A "tube" is a mechanism for arbitrary data transfer. Two types of data transfer are currently specified: D-Bus messages, and streams of bytes. Each tube has a service name, which is a string specifying the kind of communication that takes place over it, and a dictionary of arbitrary parameters. Tube parameters are commonly used for bootstrap information such as usernames and passwords. Each tube is identified by a locally unique identifier.
The Tubes channel type may be requested for handles of type HANDLE_TYPE_CONTACT and HANDLE_TYPE_ROOM.
Stream tubes specify listening addresses using pairs of parameters with signature 'u', 'v', where the integer 'u' is a member of Socket_Address_Type and the v is dependent on the type of address.
The tube is D-Bus tube as described by the org.freedesktop.Telepathy.Channel.Type.DBusTube interface.
The tube is stream tube as described by the org.freedesktop.Telepathy.Channel.Type.StreamTube interface.
A mapping from address types (members of Socket_Address_Type) to arrays of access-control type (members of Socket_Access_Control) that the connection manager supports for stream tubes with that address type.

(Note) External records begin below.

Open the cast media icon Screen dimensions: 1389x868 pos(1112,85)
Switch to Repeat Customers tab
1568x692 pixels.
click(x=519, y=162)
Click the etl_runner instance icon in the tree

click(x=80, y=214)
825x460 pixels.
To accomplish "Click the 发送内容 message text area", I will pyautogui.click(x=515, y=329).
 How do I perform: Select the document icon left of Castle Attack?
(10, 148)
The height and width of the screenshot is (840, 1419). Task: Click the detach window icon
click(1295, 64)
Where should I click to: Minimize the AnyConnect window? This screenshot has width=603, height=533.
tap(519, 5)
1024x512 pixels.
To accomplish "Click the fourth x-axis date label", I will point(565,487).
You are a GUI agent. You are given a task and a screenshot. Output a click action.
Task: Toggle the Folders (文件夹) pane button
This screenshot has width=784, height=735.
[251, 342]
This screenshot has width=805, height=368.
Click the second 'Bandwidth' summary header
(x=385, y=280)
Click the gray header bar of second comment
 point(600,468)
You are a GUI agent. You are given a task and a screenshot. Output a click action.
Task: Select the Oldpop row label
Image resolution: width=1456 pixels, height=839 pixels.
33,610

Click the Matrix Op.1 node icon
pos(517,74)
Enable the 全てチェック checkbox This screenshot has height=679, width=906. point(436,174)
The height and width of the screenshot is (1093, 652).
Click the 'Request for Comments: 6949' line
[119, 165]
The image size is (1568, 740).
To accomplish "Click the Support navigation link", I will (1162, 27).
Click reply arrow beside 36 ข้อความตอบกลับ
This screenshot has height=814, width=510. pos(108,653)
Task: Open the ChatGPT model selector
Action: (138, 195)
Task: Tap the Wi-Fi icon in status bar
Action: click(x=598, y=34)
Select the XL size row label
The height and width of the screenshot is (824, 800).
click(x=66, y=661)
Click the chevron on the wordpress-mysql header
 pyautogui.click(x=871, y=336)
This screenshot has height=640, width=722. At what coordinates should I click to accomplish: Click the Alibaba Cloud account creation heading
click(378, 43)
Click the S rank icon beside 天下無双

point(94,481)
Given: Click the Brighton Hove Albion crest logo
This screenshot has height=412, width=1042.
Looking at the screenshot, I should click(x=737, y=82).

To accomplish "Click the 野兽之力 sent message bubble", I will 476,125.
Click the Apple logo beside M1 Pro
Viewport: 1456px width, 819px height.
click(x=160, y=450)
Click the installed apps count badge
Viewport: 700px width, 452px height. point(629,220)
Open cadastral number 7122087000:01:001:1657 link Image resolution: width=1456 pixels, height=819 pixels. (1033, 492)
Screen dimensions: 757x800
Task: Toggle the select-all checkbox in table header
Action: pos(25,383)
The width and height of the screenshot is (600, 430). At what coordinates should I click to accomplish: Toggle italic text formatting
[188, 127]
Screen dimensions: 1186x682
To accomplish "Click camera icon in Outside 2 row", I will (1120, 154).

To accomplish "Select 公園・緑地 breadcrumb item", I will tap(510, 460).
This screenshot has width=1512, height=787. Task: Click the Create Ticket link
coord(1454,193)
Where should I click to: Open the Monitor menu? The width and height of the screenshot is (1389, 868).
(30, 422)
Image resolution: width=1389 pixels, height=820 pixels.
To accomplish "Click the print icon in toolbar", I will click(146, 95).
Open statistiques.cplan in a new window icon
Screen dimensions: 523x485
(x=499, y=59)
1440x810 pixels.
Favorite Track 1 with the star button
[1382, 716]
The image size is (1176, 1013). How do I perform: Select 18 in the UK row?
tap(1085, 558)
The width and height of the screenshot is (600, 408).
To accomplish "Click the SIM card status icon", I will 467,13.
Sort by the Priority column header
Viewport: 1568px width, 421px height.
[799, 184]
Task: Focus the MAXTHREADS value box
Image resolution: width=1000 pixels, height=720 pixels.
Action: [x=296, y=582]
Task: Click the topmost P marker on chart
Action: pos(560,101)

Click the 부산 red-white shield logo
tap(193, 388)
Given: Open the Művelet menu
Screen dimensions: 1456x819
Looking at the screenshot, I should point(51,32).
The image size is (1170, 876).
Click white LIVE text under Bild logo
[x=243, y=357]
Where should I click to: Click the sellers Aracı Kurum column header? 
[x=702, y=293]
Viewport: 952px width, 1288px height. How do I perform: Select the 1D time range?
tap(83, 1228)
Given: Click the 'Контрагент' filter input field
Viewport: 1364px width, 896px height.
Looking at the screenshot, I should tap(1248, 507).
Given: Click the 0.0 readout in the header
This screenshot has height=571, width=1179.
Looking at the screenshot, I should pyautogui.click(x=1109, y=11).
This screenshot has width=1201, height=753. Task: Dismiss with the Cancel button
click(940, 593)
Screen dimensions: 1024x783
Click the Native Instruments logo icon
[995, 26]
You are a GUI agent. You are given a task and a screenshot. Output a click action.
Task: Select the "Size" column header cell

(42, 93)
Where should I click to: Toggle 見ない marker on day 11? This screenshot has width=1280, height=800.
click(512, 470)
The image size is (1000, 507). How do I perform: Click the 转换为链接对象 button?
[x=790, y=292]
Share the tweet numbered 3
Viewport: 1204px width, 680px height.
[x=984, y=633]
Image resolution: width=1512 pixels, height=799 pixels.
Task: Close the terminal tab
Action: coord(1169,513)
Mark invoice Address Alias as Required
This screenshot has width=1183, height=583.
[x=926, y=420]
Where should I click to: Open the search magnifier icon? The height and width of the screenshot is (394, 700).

For simplicity, if a CM supports offering a particular type of tube, it is assumed to support accepting it.
A typical value for a host without IPv6 support:
{ Socket_Address_Type_IPv4: [Socket_Access_Control_Localhost, Socket_Access_Control_Port, Socket_Access_Control_Netmask], Socket_Address_Type_Unix: [Socket_Access_Control_Localhost, Socket_Access_Control_Credentials] }
If stream tubes are not supported, this will be an empty dictionary.
A dictionary of properties for the new tube; the allowable keys, types and values are defined by the service. Connection managers must support the value being any primitive (non-container) D-Bus type, or a byte array 'ay'.
These should usually be the same key-value pairs specified for use in the DNS-SD TXT record for that service.